• Extrait fourni:
Johanne et Louis sont conjoints depuis 10 ans. À l'époque, elle avait 40 ans, et lui, 14 de plus.Ils ont acheté une maison en commun en 2000, dans laquelle ils ont ensuite investi 130 000 $ en rénovation. Mais la vie peut bouleverser les plans les mieux conçus.

Louis a fait deux AVC en 2006. « Nous avons dû déménager à cause de la paralysie de mon mari, raconte Johanne. Il a fallu nous résigner à vendre à cause des escaliers nombreux dans la maison. Nous avons acheté un plain-pied, c'est la raison de l'hypothèque à payer car nous n'avons jamais récupéré l'investissement en rénovation de notre ancienne maison où nous devions finir nos jours... C'est la vie ! »

La nouvelle propriété, achetée en janvier 2008, a nécessité un emprunt de 270 000 $, amorti sur 25 ans.

Johanne gagne 110 000 $ par année. Louis, maintenant âgé de 64 ans, a pris une retraite forcée. Avec la rente de retraite de son ancien employeur et la rente d'invalidité de la RRQ, il touche un revenu annuel d'environ 49 000 $. Quand il parviendra à 65 ans, en 2010, ses revenus diminueront de 7000 $.

• Consigne:
D'après l'extrait fourni, combien Johanne et Louis ont-ils emprunté pour la maison achetée en janvier 2008 ?

• Données affichées:
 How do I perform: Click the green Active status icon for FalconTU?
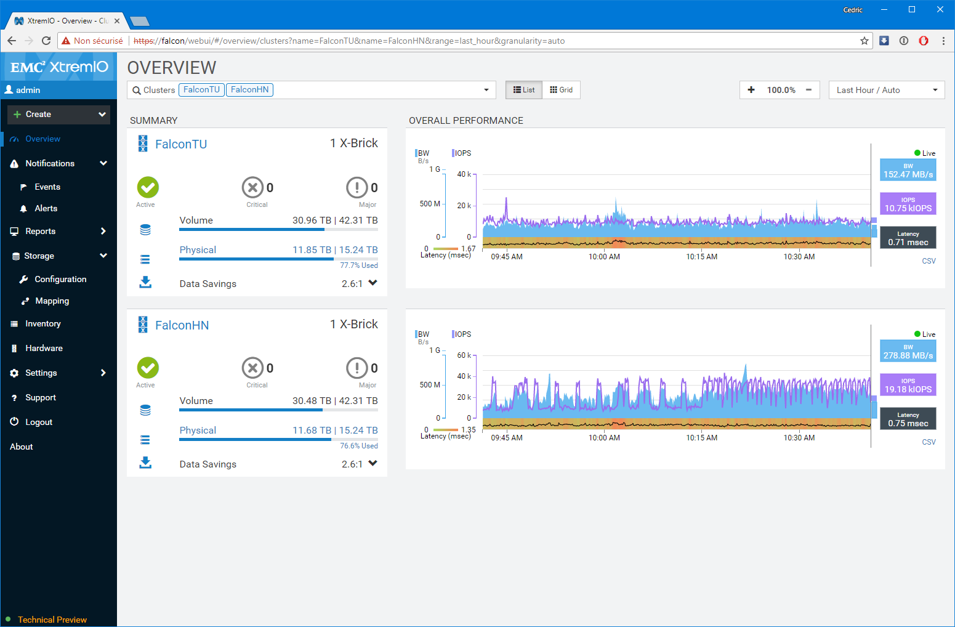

• Corrigé:
270 000 $.